Kuzeyin şafağı

 

Avusturyalı kaşif Julius von Payer kuzey ışıklarını şöyle anlatır: “Hiçbir kalemle çizilemeyecek, hiçbir renkle boyanamayacak güzellikte ve ihtişamının kelimelerle tarif edilmesi imkansız.”  Peki, farklı toplumlar tarafından farklı isimlerle anılan bu ışıkların Latince bilimsel adı olan “Aurora Borealis” ne anlama geliyor ve bu ismi ilk kullanan kimdir? Burada karşımıza gözlemsel astronominin babası Galileo Galilei çıkıyor. 1564-1642 yılları arasında yaşamış olan ünlü İtalyan astronom, fizikçi, mühendis, filozof ve matematikçi kuzey ışıklarını gören ilk kişi olmasa da, Latince ismi kullanan ilk bilim insanı olarak kayıtlara geçmiş. Latince kelimelerin Türkçe karşılığı ise ilginç, “Kuzeyin Şafağı”.

 

 

İşi ilginç kılan bir diğer şey de Galileo’nun yaşadığı enlemde kuzey ışıklarının genellikle kırmızı renkte olması. Bu nedenle, Aurora Borealis ismi verilmiş ve Kuzeyin Kızıllığı/Kırmızısı kelimeleri üzerinden sabah şafağı çağrışımı doğmuş. Peki, Galileo eğer Norveç’te yaşasa ne olacaktı? Renkler değişeceğinden isim de değişecek ve “Lux Viridis Borealis” ismini alacaktı, yani “Kuzeydeki Yeşil Işık”.

§ **Ham Satırlar**:
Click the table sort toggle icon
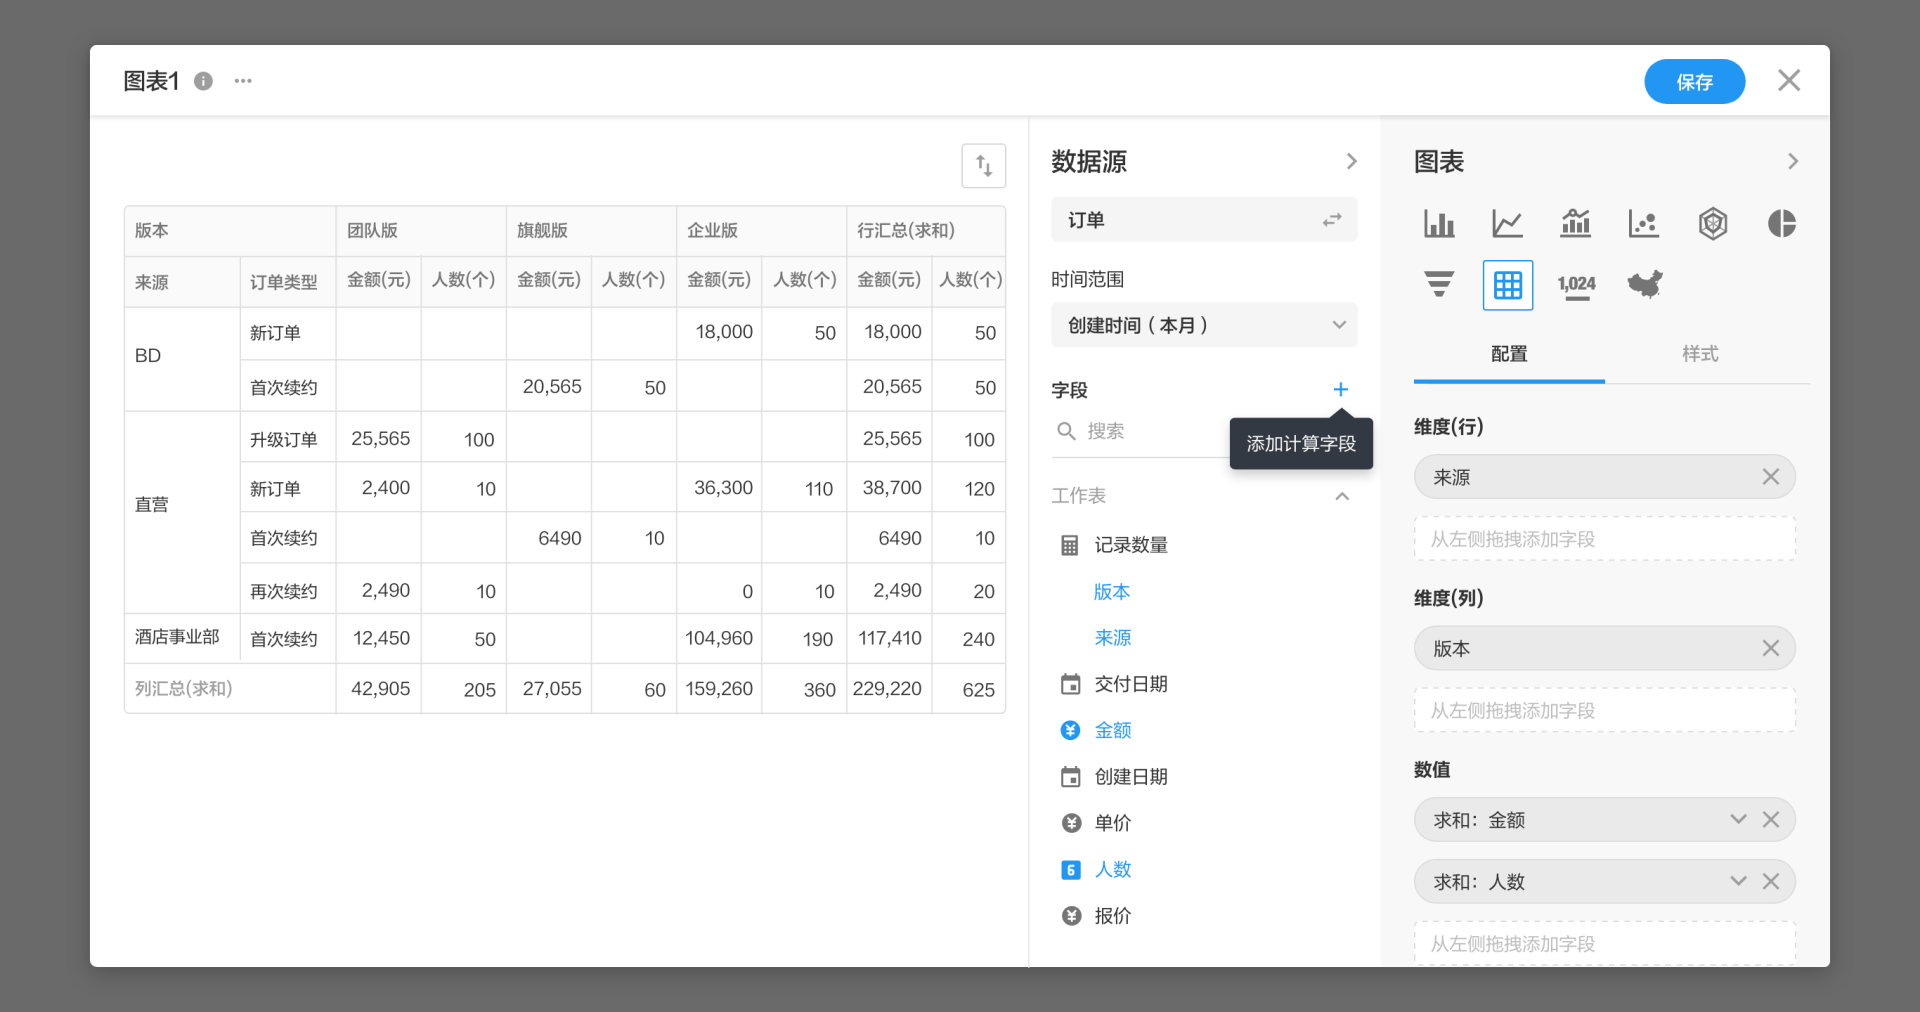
==
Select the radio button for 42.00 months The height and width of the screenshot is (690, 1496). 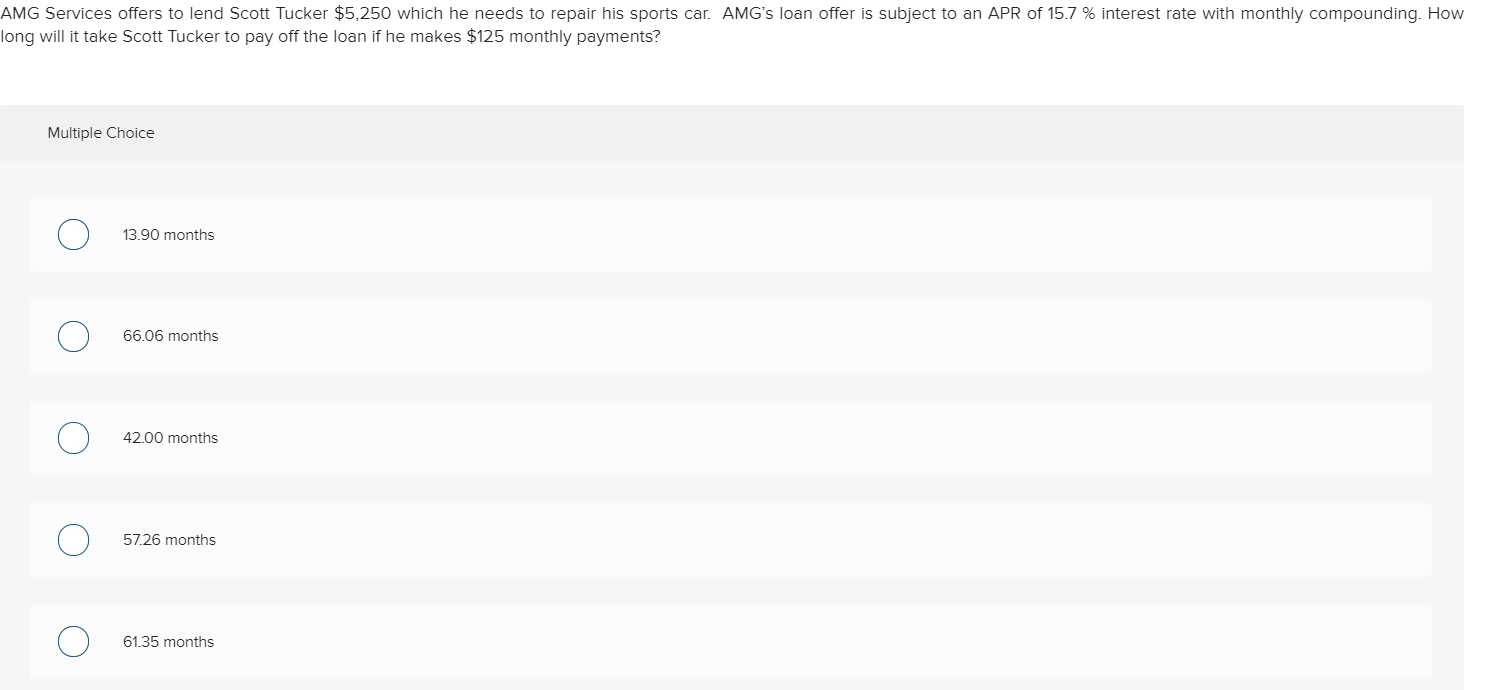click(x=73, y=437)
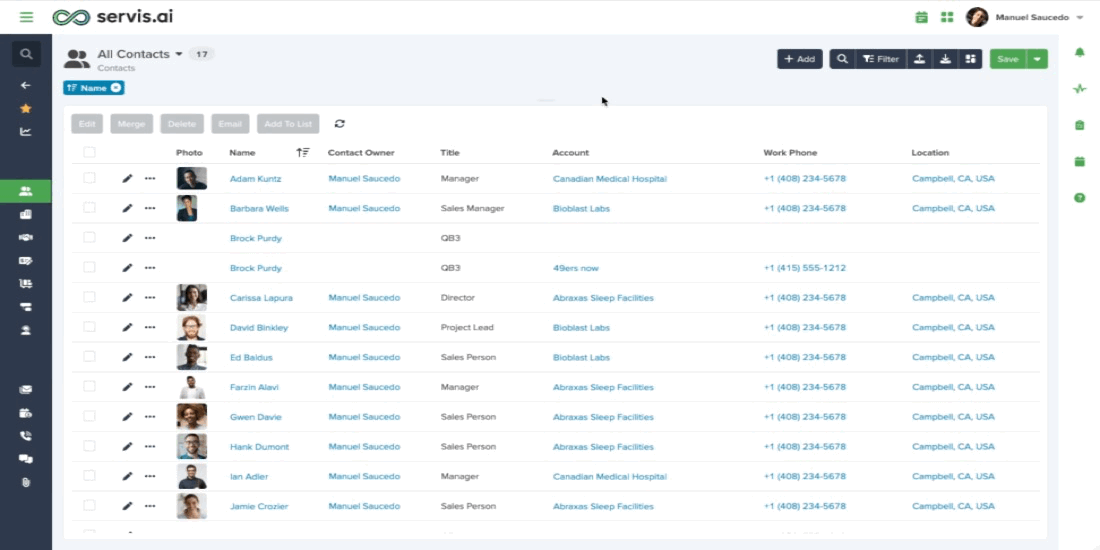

§ **Yönerge**: Kuzey ışıklarının adını konu alan metni, son cümlesinin ardından devam ettiriniz.

§ **Görev Sonucu**:
 

 

Nasıl oluşur?

 

Kuzey ışıkları, güneşten gelen parçacıkların dünyanın manyetik kalkanı olarak bilinen manyetosfere çarptığında oluşur. Bazı parçacıklar dünyanın gece saatlerini yaşayan yarısında manyetosfere nüfuz etmeyi başarır. Güneş fırtınaları manyetosferi sarsarken, bu manyetik koruyucu tabaka içindeki parçacıklar manyetik alan çizgileri boyunca dünyaya doğru geri püskürtülür ve kutuplara doğru yönlendirilir. Bu parçacıklar atmosfere girdiklerinde nitrojen (azot) ve oksijen atomları ile çarpışır. Genellikle 80 ilâ 500 kilometre yükseklikte meydana gelen bu çarpışmalar sonucunda atomlara enerji transfer edilir ve hemen ardından gökyüzüne belirli frekans ve renkte ışık saçılır.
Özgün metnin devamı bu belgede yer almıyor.